What you need to do
Restate word for word only the lines running from the one with "Instruction: Open the" to the end of the data, both ends included. Omit any pictures.

== Source data

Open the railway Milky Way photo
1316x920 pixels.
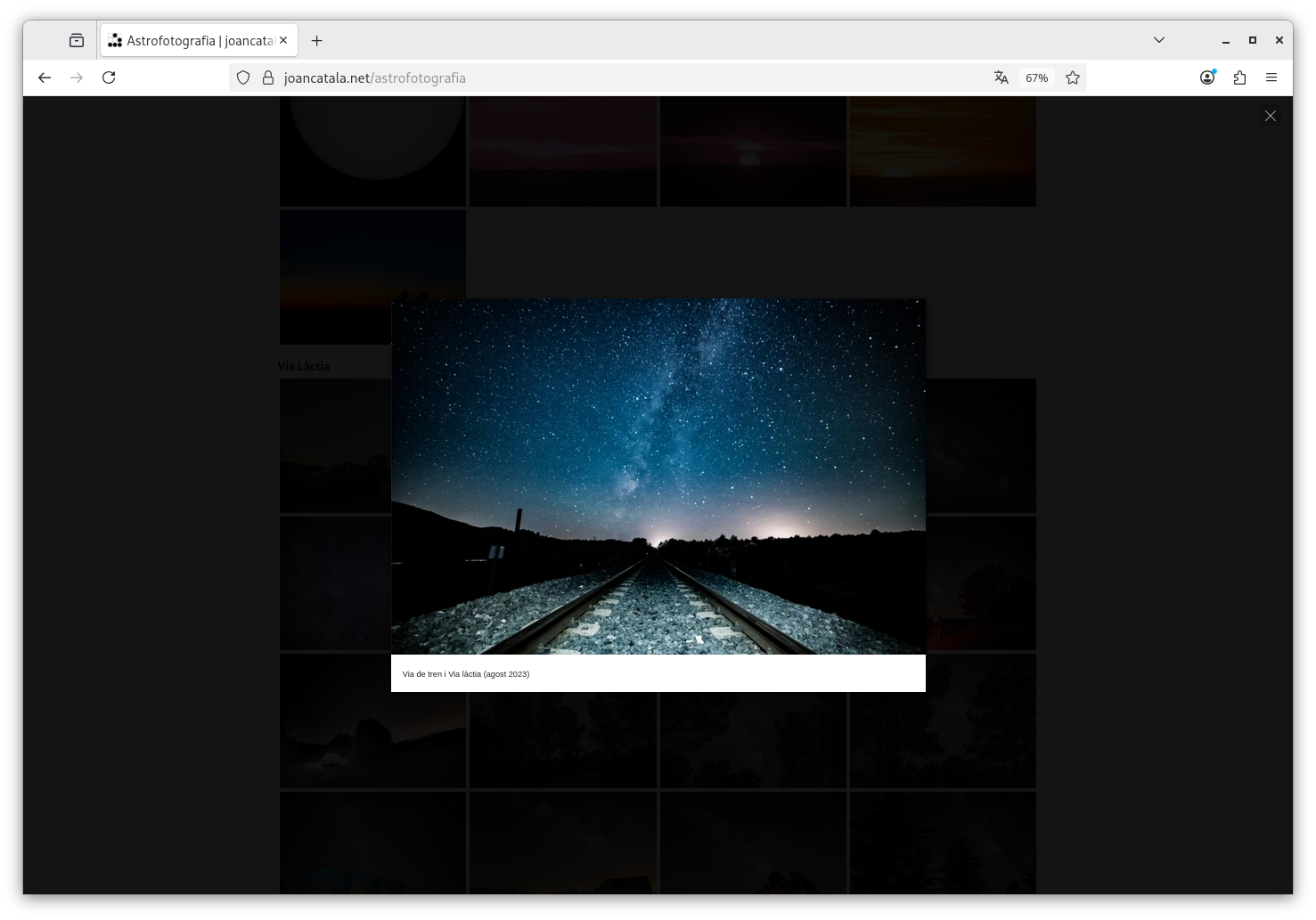pyautogui.click(x=658, y=476)

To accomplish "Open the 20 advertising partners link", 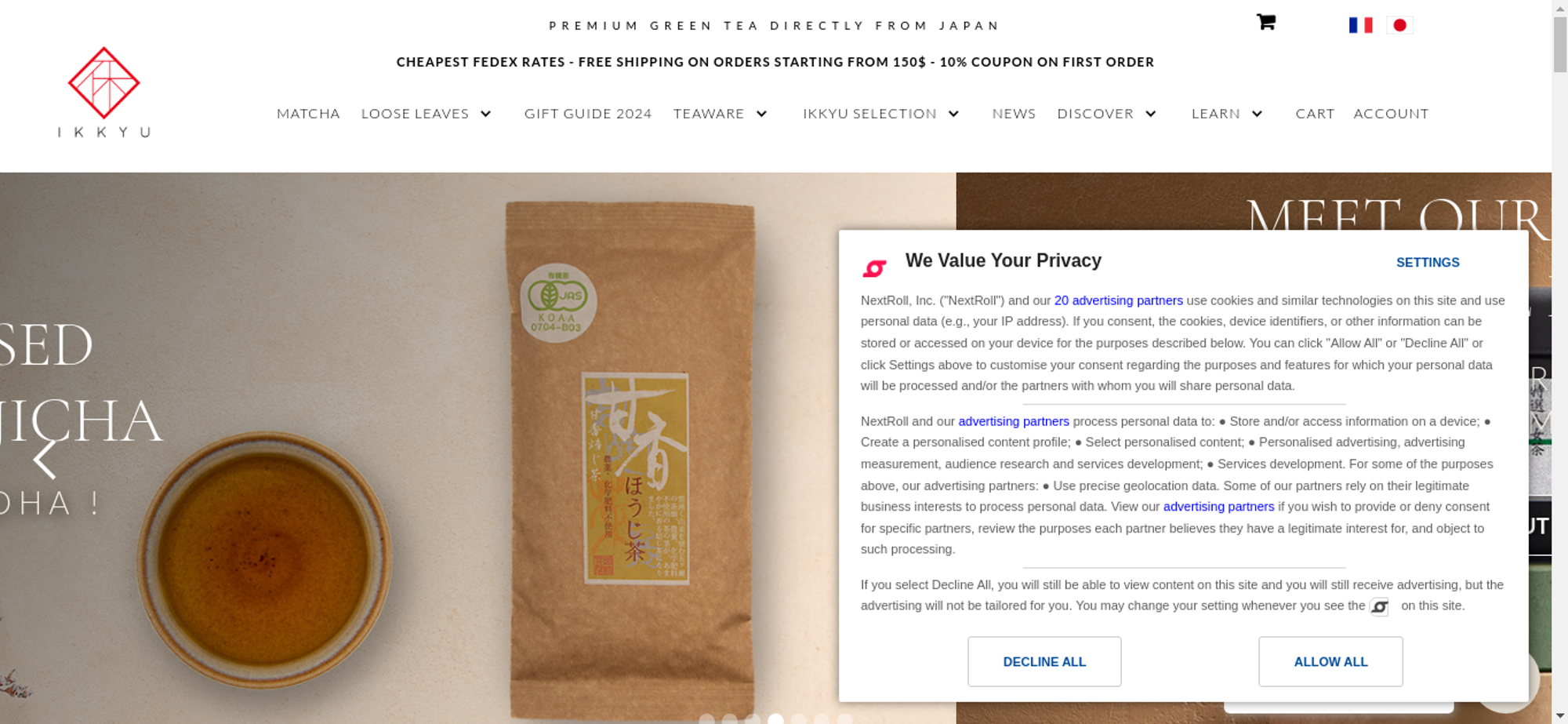I will coord(1118,300).
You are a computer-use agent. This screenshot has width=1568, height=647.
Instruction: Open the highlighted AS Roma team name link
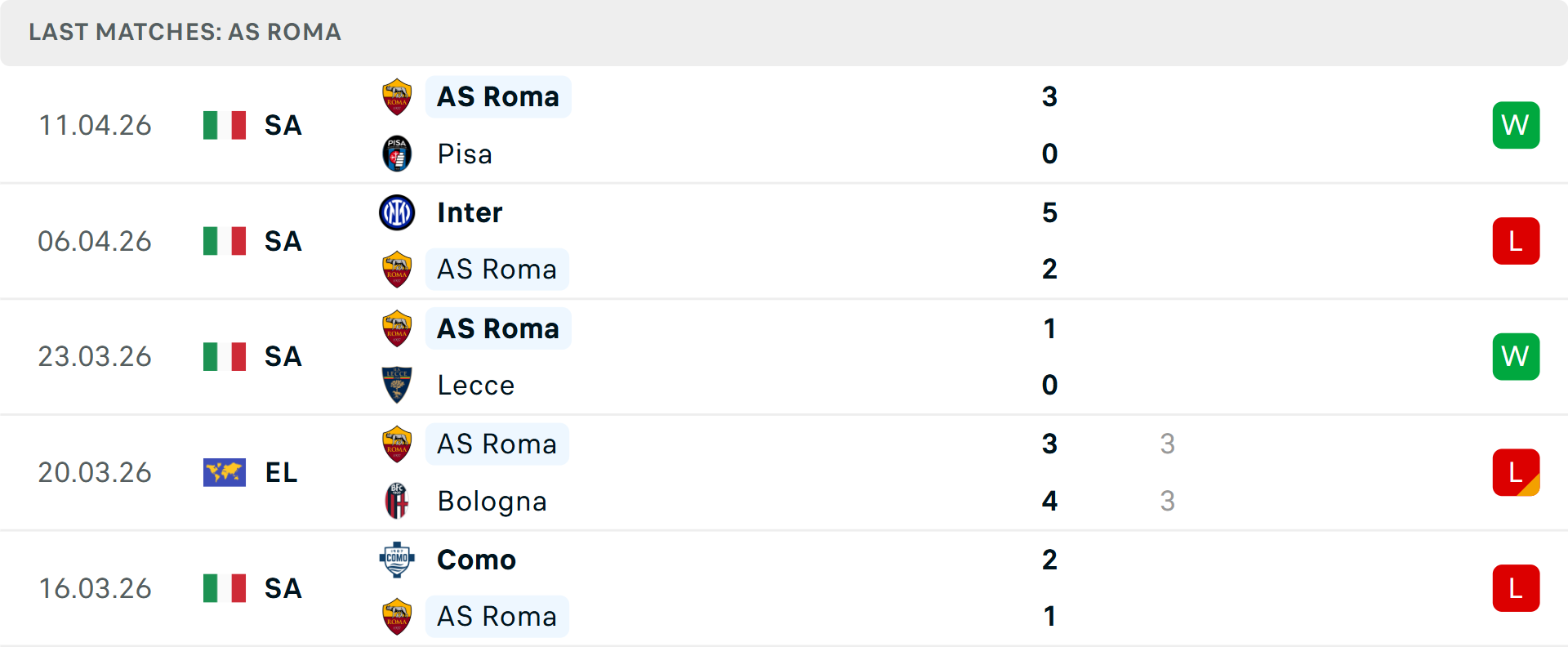click(497, 96)
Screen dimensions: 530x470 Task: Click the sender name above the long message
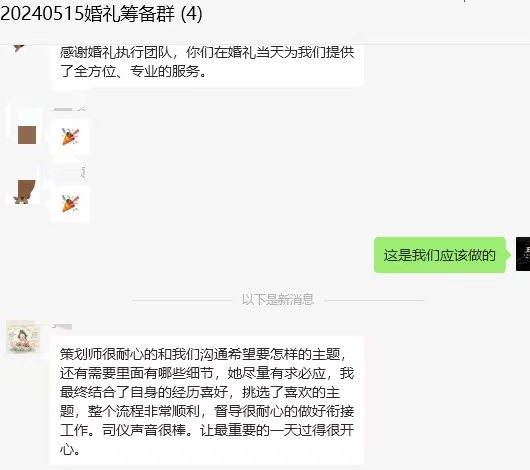tap(62, 327)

====

Output of the exercise
Instruction: Open the highlighted AS Roma team name link
click(497, 96)
Screen dimensions: 530x470 Task: Click the sender name above the long message
tap(62, 327)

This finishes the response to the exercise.